Post by Rumpelstiltskin »

Some more info about the project:

https://www.slashfilm.com/1037937/how-d ... ry-selick/
At the time Selick worked for Pixar, it was still operating under the supervision of John Lasseter. The "Toy Story" director, who parted ways with Disney after facing multiple allegations of sexual misconduct in 2017, was named the studio's chief creative officer in 2006 and was known for being heavily involved with all its projects. That included "The Shadow King," a film with a budget about one-third that of your average CG Pixar animated movie at the time.

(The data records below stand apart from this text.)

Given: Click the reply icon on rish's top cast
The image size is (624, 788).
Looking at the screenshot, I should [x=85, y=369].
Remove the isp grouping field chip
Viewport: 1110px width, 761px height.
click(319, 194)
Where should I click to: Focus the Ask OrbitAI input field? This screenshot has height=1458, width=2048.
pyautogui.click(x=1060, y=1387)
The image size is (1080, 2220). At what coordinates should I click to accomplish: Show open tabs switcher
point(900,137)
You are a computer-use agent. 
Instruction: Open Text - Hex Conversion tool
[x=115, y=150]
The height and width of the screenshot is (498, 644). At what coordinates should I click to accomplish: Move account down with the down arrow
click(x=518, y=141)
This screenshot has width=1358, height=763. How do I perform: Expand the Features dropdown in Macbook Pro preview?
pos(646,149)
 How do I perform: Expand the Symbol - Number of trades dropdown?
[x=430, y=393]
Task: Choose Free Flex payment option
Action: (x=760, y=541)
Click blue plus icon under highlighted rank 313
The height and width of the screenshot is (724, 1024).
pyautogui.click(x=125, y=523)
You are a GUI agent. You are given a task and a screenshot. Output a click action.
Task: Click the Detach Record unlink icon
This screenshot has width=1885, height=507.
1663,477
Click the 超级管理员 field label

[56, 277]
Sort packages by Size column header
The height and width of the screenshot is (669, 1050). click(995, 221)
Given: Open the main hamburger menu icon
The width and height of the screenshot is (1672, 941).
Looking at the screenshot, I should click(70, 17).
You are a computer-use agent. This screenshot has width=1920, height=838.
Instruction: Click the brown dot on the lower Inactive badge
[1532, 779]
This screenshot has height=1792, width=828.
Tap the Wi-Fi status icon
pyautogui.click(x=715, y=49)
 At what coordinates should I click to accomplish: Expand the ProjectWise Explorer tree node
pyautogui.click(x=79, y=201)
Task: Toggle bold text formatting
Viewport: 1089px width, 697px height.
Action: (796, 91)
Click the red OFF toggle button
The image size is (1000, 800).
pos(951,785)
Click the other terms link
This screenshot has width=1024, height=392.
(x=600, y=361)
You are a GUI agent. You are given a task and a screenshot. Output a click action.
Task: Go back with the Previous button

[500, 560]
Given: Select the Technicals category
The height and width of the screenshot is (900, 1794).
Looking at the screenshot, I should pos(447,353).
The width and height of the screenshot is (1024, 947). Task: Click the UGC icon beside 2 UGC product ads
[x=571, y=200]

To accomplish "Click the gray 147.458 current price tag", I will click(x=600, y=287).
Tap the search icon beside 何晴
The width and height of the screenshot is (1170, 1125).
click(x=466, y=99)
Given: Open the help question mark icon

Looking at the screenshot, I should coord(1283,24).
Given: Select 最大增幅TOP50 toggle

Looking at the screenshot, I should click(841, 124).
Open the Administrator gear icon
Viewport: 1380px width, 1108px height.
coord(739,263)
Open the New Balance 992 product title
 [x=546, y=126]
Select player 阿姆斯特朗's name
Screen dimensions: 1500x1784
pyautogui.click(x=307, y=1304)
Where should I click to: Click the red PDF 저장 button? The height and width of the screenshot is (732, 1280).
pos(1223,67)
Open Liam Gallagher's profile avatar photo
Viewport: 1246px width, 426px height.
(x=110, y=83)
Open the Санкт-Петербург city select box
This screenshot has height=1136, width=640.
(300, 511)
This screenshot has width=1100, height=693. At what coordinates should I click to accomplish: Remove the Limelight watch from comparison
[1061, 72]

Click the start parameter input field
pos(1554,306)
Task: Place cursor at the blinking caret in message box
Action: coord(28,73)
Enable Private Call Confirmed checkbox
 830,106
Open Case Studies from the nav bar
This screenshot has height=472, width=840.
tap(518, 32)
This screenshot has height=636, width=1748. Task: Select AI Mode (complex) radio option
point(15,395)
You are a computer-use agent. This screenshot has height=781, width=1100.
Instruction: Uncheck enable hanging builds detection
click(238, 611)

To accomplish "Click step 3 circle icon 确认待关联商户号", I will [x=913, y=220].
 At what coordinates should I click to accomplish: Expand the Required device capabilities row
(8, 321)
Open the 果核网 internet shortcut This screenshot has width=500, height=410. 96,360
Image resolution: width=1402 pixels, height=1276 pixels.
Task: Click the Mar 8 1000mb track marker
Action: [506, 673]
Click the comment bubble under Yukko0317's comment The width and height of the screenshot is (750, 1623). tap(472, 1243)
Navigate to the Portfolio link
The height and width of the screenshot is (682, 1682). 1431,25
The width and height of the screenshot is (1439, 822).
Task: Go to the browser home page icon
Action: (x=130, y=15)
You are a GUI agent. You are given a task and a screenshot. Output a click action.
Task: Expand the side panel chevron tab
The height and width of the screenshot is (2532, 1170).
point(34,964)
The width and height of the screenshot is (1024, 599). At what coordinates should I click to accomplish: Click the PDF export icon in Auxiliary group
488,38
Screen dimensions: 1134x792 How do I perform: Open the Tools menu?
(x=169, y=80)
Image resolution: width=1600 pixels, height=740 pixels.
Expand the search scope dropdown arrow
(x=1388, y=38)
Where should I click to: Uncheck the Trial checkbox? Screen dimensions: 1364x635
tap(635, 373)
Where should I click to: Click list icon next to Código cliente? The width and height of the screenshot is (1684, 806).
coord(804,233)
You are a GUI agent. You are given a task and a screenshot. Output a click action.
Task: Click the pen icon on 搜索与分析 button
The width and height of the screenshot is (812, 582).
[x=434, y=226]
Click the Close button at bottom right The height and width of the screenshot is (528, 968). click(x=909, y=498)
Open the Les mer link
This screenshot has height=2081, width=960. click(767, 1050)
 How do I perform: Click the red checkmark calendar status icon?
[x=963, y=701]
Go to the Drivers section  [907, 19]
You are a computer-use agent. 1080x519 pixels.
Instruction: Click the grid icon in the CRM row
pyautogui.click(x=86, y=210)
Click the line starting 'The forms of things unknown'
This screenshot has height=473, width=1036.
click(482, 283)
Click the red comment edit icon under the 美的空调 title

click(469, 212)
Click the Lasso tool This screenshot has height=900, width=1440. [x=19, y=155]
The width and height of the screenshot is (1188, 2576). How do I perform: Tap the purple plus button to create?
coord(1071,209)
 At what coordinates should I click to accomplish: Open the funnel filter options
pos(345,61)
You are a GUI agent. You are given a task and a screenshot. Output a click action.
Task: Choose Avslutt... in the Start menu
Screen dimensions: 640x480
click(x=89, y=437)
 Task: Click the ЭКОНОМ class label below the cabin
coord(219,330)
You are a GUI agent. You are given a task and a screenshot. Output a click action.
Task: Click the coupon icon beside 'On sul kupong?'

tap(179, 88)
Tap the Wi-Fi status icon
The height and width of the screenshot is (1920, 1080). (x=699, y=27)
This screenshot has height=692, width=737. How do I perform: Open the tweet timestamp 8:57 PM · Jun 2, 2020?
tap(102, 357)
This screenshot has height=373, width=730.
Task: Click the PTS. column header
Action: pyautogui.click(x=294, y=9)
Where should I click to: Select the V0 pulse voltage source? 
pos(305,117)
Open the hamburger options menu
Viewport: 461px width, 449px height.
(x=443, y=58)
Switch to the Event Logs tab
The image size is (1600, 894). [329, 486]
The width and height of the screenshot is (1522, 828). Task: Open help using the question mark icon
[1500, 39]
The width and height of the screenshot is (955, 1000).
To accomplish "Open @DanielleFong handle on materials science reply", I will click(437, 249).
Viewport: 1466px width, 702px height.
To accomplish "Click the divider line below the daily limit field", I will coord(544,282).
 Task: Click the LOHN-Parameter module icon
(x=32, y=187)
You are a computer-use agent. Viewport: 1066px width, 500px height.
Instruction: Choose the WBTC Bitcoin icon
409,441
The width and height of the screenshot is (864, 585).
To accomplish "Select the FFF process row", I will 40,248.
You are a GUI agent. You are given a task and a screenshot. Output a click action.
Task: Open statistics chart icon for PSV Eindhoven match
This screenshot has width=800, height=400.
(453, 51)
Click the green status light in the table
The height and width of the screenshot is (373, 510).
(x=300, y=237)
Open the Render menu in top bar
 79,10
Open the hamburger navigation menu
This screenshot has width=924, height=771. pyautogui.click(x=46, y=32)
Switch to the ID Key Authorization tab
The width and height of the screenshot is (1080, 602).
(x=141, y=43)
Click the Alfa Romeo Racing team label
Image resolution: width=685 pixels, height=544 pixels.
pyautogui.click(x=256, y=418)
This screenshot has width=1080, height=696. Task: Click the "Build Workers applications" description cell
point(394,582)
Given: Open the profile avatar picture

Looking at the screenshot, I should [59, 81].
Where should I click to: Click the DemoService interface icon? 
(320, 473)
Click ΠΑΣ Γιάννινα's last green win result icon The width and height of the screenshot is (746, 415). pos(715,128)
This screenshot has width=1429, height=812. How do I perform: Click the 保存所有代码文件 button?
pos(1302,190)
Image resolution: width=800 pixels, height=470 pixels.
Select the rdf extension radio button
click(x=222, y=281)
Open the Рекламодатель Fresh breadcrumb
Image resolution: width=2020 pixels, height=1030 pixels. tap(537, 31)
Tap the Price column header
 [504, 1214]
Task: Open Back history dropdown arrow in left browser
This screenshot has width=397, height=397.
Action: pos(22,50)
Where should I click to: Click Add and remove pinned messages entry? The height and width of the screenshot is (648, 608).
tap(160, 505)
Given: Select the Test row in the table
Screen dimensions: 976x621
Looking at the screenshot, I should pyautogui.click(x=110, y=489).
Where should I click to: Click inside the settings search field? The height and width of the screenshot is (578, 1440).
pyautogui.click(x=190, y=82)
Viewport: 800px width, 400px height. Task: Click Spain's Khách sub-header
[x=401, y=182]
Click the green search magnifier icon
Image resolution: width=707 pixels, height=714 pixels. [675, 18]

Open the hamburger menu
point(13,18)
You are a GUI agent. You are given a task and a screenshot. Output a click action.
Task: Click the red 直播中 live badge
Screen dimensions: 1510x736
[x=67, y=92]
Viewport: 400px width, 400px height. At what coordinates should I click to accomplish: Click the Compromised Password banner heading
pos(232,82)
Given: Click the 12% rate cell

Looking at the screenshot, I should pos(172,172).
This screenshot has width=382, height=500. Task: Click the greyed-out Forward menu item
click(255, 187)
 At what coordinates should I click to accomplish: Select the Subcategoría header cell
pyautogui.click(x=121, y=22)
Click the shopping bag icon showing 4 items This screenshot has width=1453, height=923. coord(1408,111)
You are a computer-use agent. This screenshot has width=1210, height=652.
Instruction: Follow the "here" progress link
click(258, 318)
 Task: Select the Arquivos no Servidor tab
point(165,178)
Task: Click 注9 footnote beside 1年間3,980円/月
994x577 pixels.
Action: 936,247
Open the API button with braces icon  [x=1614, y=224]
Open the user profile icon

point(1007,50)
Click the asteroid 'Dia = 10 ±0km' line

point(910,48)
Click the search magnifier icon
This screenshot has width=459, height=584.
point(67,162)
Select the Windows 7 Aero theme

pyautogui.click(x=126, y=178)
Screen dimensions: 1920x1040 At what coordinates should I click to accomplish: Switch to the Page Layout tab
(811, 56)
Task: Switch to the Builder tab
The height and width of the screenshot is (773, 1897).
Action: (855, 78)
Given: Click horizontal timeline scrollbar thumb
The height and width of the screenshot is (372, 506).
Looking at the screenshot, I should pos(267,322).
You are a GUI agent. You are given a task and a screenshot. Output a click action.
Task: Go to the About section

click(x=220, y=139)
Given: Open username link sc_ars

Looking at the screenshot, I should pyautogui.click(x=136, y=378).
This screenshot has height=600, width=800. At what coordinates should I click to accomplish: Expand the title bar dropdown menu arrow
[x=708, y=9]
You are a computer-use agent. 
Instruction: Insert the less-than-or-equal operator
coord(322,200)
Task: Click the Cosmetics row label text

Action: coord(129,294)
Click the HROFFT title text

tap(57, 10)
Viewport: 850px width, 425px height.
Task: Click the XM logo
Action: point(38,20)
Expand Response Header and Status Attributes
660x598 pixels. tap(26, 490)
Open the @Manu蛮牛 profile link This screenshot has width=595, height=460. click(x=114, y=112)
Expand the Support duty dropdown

"It was plenty of money," Selick assured EW. Problem was, Disney was adamant about keeping the movie's costs down, given that stop-motion animated films have historically had limited appeal at the box office. (2000's "Chicken Run," which made just under $228 million, is still the top-grossing stop-motion film of all time.) But Lasseter, as Selick put it, "just couldn't help himself," and kept making changes to the "Shadow King" script, causing its price tag to rise. Selick added:

"If he just left us alone, they would've had a really good movie for the budget, blah, blah, blah. That's just not the way he worked back then."

While all this was going on, Disney also released the Tim Burton-directed "Frankenweenie." The stop-motion horror-comedy (a re-imagining of Burton's live-action 1984 short film of the same name) fared well enough with critics yet barely broke even at the box office in 2012, even on a $39 million budget. Given its similarities to Burton's macabre coming-of-age flick, coupled with its growing costs, Disney came to see "The Shadow King" as simply too risky a venture and shut down production.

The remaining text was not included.